In order for Zionism to maintain and sustain their domination they began to 
employ lies, deception, falsification of history, stereotyping of their 
victims, torture and many other methods.  The end began to justify the means. 

Two Examples of Domination  

Let us consider two important examples of how Zionism has used different 
structures that were meant for good, but were turned into destructive forces. 
 Let us take the case of religion.  After the 1967 war, secular Zionism began 
to give way to religious Zionism.  Today, in fact, the strongest form of 
Zionism is not the secular that gave the vision and birth for the state of 
Israel, but religious Zionism. 

We need to remember that religious Jews, in their three main denominations, 
Orthodox, Conservative, and Reform, opposed Zionism at its inception and 
considered it a heresy.  Rabbi Hirsch of Jerusalem declared "…Zionism is 
diametrically opposed to Judaism.  Zionism wishes to define the Jewish people 
as a nationalistic entity.  The Zionists say, in effect, 'look here, God.  We 
do not like exile.  Take us back, and if you don't, we'll just roll up our 
sleeves and take ourselves back...." 

One would expect that when religion takes over from a secular movement, it 
would work to transform it and infuse it with a religious morality and 
ethics.  We would expect religious Jews to use the best values their religion 
can offer to bring about peace between Israel and the Palestinians.  What 
happened was the total opposite.  Religion was used to justify the 
confiscation of Palestinian land and even the expulsion of Palestinians.  
Religion was used to oppress the Palestinians.  Emphasis was laid on all the 
exclusive material in the Hebrew Scriptures, our Old Testament, that negated 
the indigenous people of the land, i.e. the Palestinians.  

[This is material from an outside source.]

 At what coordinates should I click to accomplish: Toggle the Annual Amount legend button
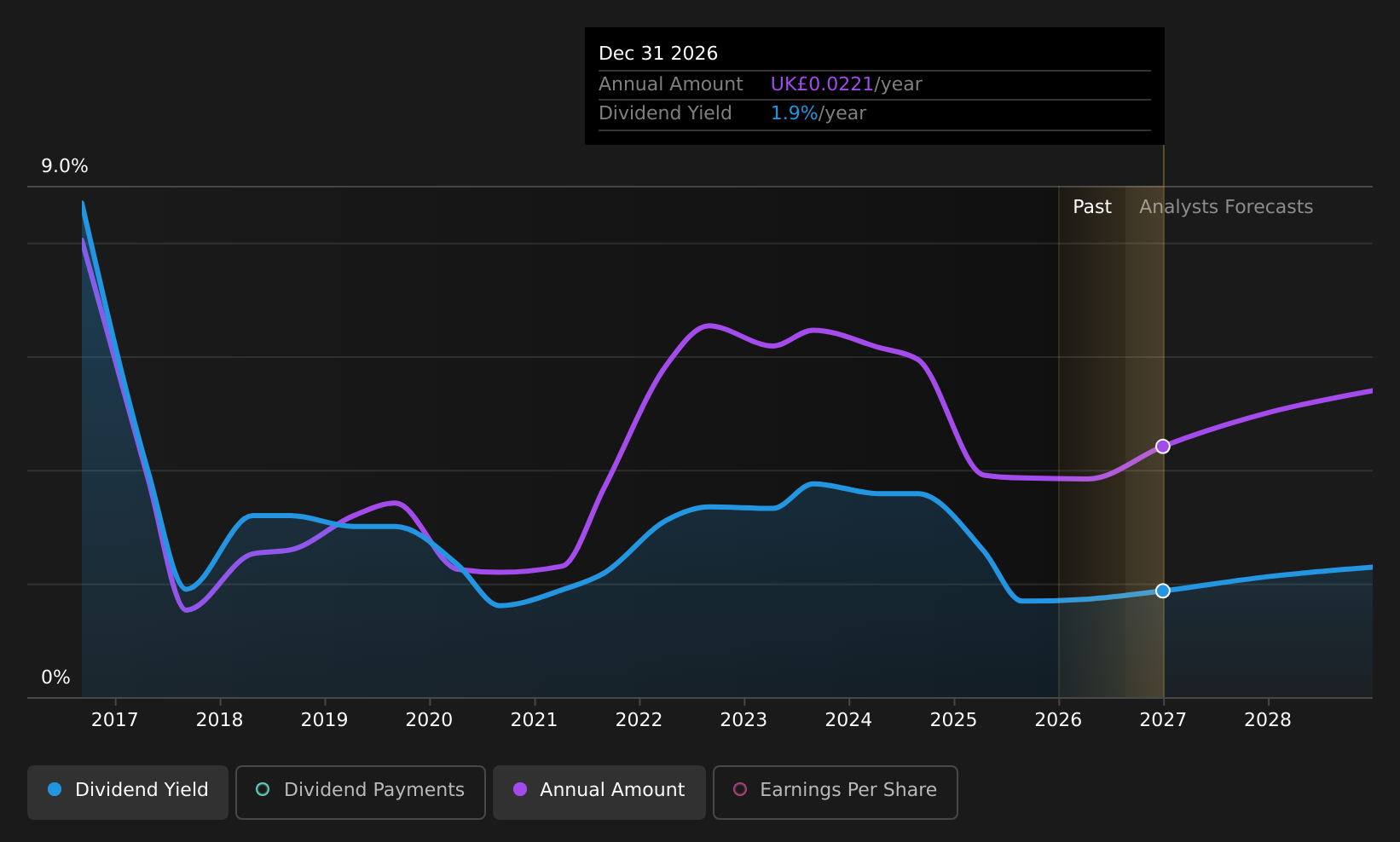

Instead of using inclusive material, and there is plenty of it that talks 
about God's love and mercy for all, the focus has been on everything that is 
derogatory and denigrating to the Palestinians. In other words, the Bible 
that is supposed to bring justice and mercy was used as a weapon to oppress. 

Today, the greatest obstacles to peace are the settlements that were inspired 
in large part by religion.  The Hebrew Bible has been translated into a 
structure of domination instead of a structure of justice and peace.  

Even God has been Zionized.  Stickers on cars carried the words, "God is a 
Zionist" and some even added, "God is a religious Zionist". 

The second example has to do with the Oslo Peace Process.  Many of us recall 
the exuberant feelings within the Palestinian community when Arafat and Rabin 
shook hands on the lawn of the White House.  Many of us breathed a great sigh 
of relief that finally we were witnessing the end of a long struggle of the 
use of violence and bloodshed and were now entering into an era of peace. 

We anxiously waited for the implementation of international law, i.e. UN 
Resolutions 242 and 338, where Israel will retain most of the land of 
Palestine, but will leave to the Palestinians less than a quarter of the land 
to establish their own sovereign state.  

This was the hope.  The Palestinians had resigned themselves to accepting a 
small state, although before 1948 they constituted the majority of the 
population and had control of most of the land.  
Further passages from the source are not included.